- Leader: Sixto Carlos
- Chairman: Reynaldo Vea
- Vice-Chairman: Jerry Araos
- Secretary General: Antonio Hilario
- Founded: January 30, 1968
- Split from: Kabataang Makabayan
- Dissolved: 1975
- Ideology: Maoism National democracy Libertarian socialism (until 1970) Factions: Anarchism (SDK-Mendiola chapter)
- National affiliation: Communist Party of the Philippines (since 1970)

= Samahang Demokratiko ng Kabataan =

The Samahang Demokratiko ng Kabataan (Association of Democratic Youth), formerly named as Samahan ng Demokratikong Kabataan until 1970, better known simply by its acronym, SDK, and its moniker, SADEKA, was a mass organization of student and youth activists who pushed for the ideology of National Democracy in the Philippines during the Marcos dictatorship. Initially established on January 30, 1968 by activists who broke away from the Kabataang Makabayan (KM), it eventually reconciled with KM under the multi-sectoral Movement for a Democratic Philippines (MDP) in the common effort to fight the dictatorship of Ferdinand Marcos. Declared illegal along with any other political organizations when Marcos declared Martial Law in September 1972, it was eventually dissolved in 1975 as the socialist-led resistance to Marcos' martial law administration shifted its tactics away from mass youth organizations.

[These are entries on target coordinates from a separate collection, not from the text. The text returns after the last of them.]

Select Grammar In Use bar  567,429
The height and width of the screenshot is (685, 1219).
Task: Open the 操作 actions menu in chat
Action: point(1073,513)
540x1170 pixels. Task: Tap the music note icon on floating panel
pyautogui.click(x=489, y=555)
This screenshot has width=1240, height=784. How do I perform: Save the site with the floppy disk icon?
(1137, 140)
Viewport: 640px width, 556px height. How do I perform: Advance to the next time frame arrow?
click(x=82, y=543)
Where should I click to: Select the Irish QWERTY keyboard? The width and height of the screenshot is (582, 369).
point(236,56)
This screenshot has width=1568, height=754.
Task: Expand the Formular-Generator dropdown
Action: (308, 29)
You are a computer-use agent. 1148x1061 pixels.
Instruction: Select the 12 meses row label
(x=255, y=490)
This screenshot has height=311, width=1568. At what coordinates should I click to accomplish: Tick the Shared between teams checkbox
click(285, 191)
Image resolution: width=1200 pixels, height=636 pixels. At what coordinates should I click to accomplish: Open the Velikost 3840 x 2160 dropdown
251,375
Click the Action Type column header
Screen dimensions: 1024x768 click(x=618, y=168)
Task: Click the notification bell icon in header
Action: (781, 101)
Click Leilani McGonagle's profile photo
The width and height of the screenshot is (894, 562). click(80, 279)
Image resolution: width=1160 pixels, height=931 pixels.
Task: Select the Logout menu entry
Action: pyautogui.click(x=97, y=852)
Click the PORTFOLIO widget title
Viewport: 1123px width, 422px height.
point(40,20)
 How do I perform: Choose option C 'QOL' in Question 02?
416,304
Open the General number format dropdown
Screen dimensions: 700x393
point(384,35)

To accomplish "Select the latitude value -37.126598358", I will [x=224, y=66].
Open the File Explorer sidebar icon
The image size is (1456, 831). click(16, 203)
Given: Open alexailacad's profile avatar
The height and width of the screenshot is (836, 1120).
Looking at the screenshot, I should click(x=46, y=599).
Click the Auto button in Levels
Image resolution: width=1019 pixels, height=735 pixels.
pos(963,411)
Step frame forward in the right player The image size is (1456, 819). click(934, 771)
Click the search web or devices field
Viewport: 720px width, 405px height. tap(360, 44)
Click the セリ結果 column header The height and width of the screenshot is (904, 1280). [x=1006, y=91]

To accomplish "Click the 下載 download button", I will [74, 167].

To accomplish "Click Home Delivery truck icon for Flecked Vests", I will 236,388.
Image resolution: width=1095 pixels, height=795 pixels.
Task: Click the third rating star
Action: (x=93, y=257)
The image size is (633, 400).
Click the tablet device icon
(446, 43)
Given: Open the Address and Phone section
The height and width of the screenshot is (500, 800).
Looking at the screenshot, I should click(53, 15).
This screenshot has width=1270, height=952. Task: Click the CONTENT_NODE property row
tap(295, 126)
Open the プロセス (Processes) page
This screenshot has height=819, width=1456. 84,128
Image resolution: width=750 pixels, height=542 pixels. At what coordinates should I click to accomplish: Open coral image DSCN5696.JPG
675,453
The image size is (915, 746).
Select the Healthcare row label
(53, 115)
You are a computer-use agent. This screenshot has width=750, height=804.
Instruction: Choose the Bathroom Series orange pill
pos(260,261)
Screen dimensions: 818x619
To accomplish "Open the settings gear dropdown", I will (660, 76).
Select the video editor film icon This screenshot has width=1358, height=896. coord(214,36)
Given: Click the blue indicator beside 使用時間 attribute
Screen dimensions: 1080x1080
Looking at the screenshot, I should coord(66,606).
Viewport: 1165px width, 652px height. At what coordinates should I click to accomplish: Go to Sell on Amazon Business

The reasons for SDK breaking away from KM in 1968 centered on a greater emphasis on member education, and allowing members to show more initiative. As a result, it attracted many writers and artists among its ranks. Aside from the warm bodies the organization brought to the beleaguered anti-Marcos movement, SDK's made major contributions to the National Democracy movement, and ultimately the Philippines' Socialist Movement, through well-written papers on revolutionary theory, including “The University as a Base of the Cultural Revolution,” “The Orientation of the Filipino Youth Movement,” and "Hinggil sa Legal na Pakikibaka" ("On The Legal Struggle"). It was because of the influence of "Hinggil sa Legal na Pakikibaka" that the early mass organizations of the National Democracy movement, including KM and SDK, were eventually dissolved in mid-1975, as the movement decided to focus instead on other organizational forms.

With the successful ouster of Ferdinand Marcos, many former members of the SDK eventually chose to serve in various ways in Philippine Government and society, with some retaining their advocacy of National Democracy, while others have moved away from that ideology.